ASSIGNMENT:
Keep to the lines from the one with "Given: Select vote record number 226137474" through the end of the data, and write them out exactly.

BEGIN DATA RECORDS

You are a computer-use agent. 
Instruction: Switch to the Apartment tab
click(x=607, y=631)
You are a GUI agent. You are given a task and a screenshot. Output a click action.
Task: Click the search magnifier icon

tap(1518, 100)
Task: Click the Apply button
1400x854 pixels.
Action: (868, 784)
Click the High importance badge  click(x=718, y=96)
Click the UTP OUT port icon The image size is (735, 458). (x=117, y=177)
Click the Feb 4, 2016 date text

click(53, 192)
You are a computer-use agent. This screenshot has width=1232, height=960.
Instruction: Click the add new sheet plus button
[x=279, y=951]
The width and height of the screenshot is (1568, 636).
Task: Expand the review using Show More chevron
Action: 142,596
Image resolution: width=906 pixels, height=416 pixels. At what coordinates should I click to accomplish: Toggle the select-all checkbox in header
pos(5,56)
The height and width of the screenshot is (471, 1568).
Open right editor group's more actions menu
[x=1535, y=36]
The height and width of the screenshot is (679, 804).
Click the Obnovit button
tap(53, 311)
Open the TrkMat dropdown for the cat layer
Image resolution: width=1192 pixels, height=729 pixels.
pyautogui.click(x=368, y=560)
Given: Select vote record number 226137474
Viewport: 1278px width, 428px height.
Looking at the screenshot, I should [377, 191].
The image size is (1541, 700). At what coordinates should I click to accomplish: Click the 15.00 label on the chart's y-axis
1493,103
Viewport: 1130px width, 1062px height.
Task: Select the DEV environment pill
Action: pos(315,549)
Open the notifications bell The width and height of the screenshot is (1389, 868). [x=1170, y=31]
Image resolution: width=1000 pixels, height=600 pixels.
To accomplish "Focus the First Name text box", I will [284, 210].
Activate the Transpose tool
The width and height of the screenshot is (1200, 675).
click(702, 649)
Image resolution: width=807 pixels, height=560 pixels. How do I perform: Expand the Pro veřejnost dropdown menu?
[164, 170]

END DATA RECORDS

OUTPUT FOR THIS TASK:
Given: Select vote record number 226137474
Viewport: 1278px width, 428px height.
Looking at the screenshot, I should [377, 191].
The image size is (1541, 700). At what coordinates should I click to accomplish: Click the 15.00 label on the chart's y-axis
1493,103
Viewport: 1130px width, 1062px height.
Task: Select the DEV environment pill
Action: pos(315,549)
Open the notifications bell The width and height of the screenshot is (1389, 868). [x=1170, y=31]
Image resolution: width=1000 pixels, height=600 pixels.
To accomplish "Focus the First Name text box", I will [284, 210].
Activate the Transpose tool
The width and height of the screenshot is (1200, 675).
click(702, 649)
Image resolution: width=807 pixels, height=560 pixels. How do I perform: Expand the Pro veřejnost dropdown menu?
[164, 170]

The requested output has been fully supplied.